Patients were stratified by menopausal status (premenopausal postmenopausal) at diagnosis. Standard ET (tamoxifen or aromatase inhibitor) with or without gonadotropin-releasing hormone agonist was determined by physician's choice. Invasive disease-free survival (IDFS) and distant relapse-free survival (DRFS) by menopausal status were assessed at data cutoff on 1 April 2021 (median follow-up of 27 months).
Among randomized patients, 2451 (43.5%) were premenopausal and 3181 (56.4%) were postmenopausal. The choice of ET for premenopausal patients varied considerably between countries. Treatment benefit was consistent across menopausal status, with a numerically greater effect size in premenopausal patients. For premenopausal patients, abemaciclib with ET resulted in a 42.2% and 40.3% reduction in the risk of developing IDFS and DRFS events, respectively. Absolute improvement at 3 years was 5.7% for IDFS and 4.4% for DRFS rates. Safety profile for premenopausal patients was consistent with the overall safety population.

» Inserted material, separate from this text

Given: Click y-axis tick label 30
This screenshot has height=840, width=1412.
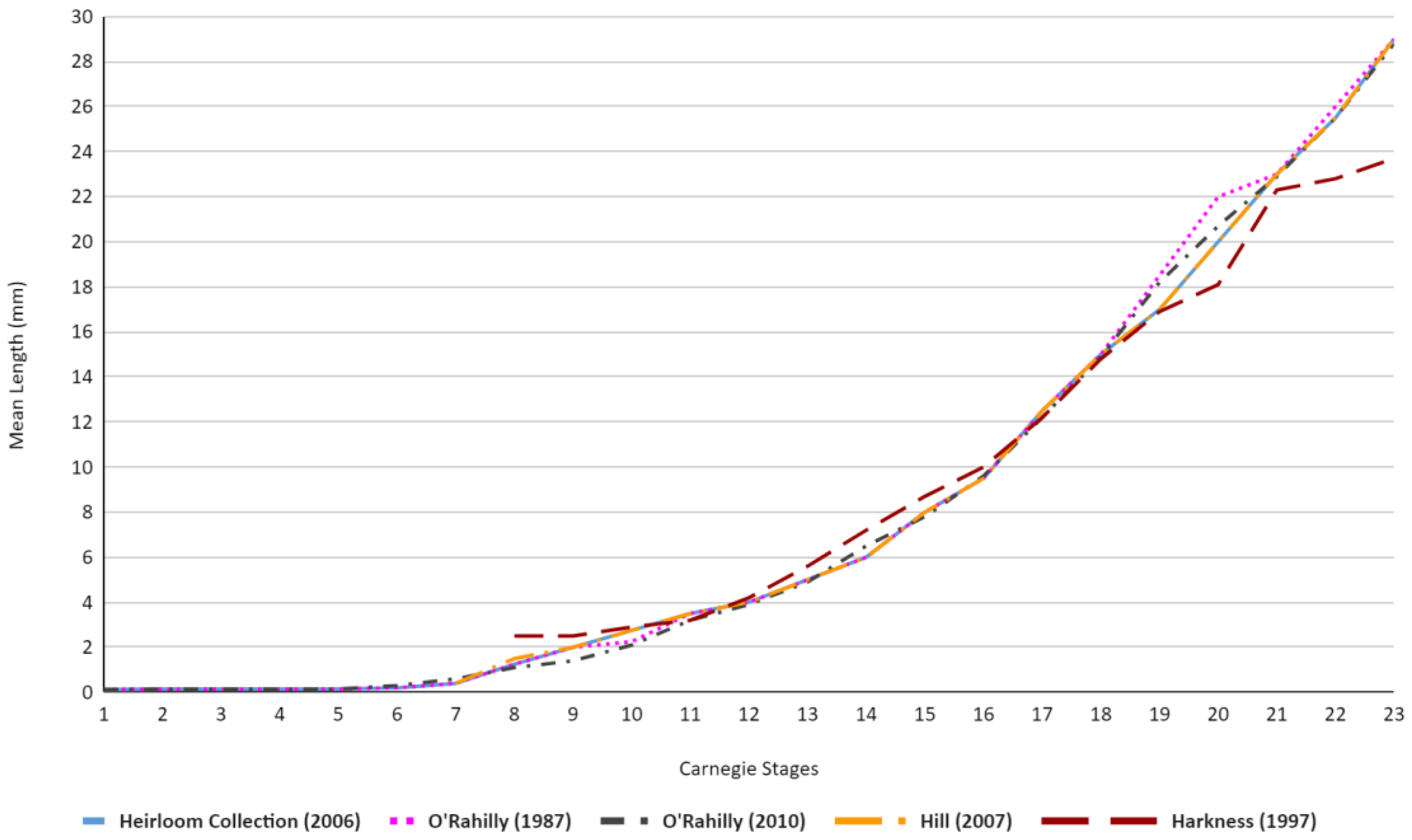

Abemaciclib with ET demonstrated clinically meaningful treatment benefit for IDFS and DRFS ET alone regardless of menopausal status and first ET, with a numerically greater benefit in the premenopausal compared to the postmenopausal population. Safety data in premenopausal patients are consistent with the overall safety profile of abemaciclib.

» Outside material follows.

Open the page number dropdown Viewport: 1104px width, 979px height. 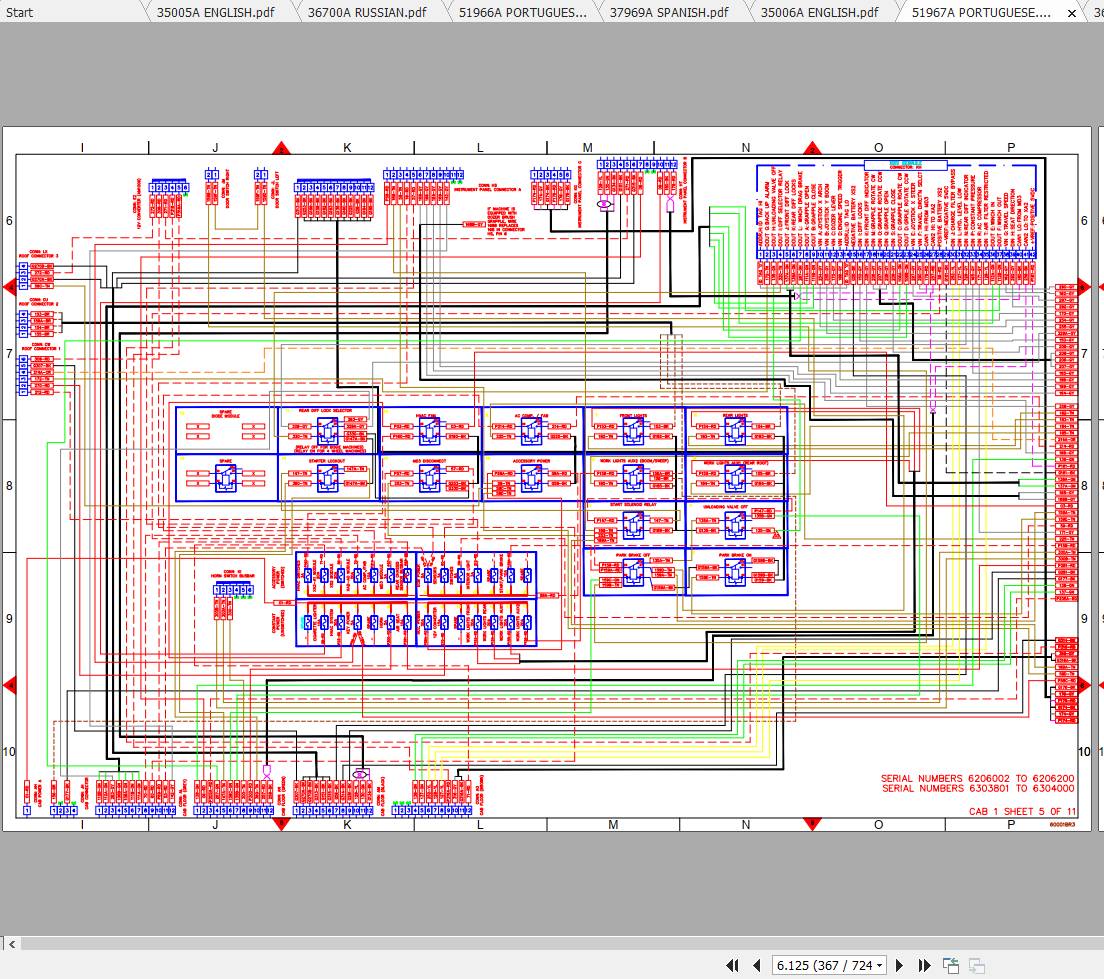point(879,965)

阿贝西利是首个也是唯一获批用于激素受体阳性(HR+)、人表皮生长因子受体2阴性(HER2-)、淋巴结阳性及高危早期乳腺癌(EBC)辅助治疗的细胞周期蛋白依赖性激酶4和6抑制剂,其适应症因地域而异。与绝经后患者相比,HR+、HER2-肿瘤的绝经前患者可能具有不同的肿瘤生物学特性和治疗反应。

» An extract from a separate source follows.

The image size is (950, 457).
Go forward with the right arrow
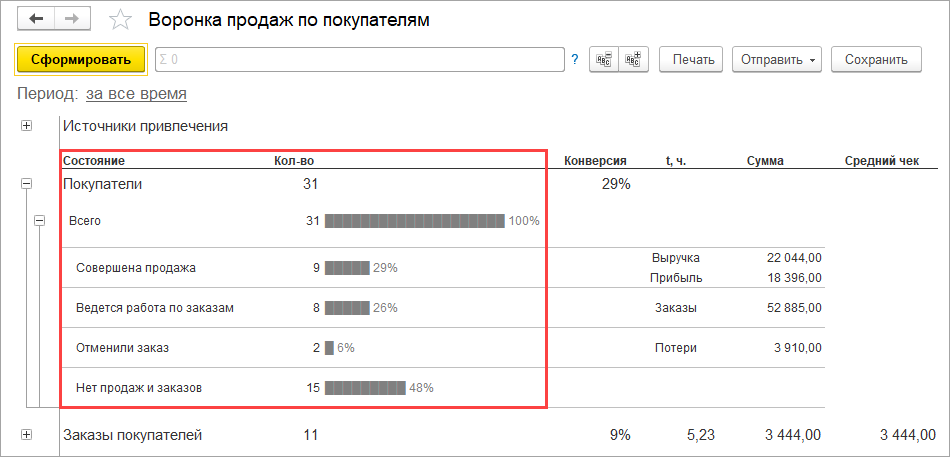[72, 20]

我们描述了阿贝西利联合内分泌治疗(ET)在monarchE研究中HR+、HER2-EBC绝经前患者这一大型亚组中的疗效和安全性。
随机分组患者(1:1)接受辅助ET,联合或不联合阿贝西利治疗2年,并根据临床指征至少再接受3年ET治疗。
患者在诊断时按绝经状态(绝经前、绝经后)分层。标准ET(他莫昔芬或芳香化酶抑制剂)联合或不联合促性腺激素释放激素激动剂由医生选择。在2021年4月1日数据截止时(中位随访27个月)评估绝经状态下的无侵袭性疾病生存期(IDFS)和无远处复发生存期(DRFS)。
在随机分组患者中,2451例(43.5%)为绝经前患者,3181例(56.4%)为绝经后患者。不同国家绝经前患者的ET选择差异很大。治疗获益在不同绝经状态下是一致的,在绝经前患者中效应量在数值上更大。对于绝经前患者,阿贝西利联合ET分别使发生IDFS和DRFS事件的风险降低42.2%和40.3%。3年时IDFS的绝对改善率为5.7%,DRFS率为4.4%。绝经前患者的安全性概况与总体安全人群一致。
阿贝西利联合ET在IDFS和DRFS方面显示出具有临床意义的治疗获益,无论绝经状态和初始ET如何,与单独使用ET相比,在绝经前人群中的获益在数值上更大。绝经前患者的安全性数据与阿贝西利的总体安全性概况一致。